[DATA TO USE Boundary: Start]

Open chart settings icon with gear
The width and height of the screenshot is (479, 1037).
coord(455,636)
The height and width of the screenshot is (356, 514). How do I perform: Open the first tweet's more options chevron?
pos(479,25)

[DATA TO USE Boundary: End]

EXERCISE DETAILS
Beginning at the line that contains "The height and" and ending at the last line above, copy each line without any change.

SOLUTION TO THIS PROBLEM
The height and width of the screenshot is (356, 514). How do I perform: Open the first tweet's more options chevron?
pos(479,25)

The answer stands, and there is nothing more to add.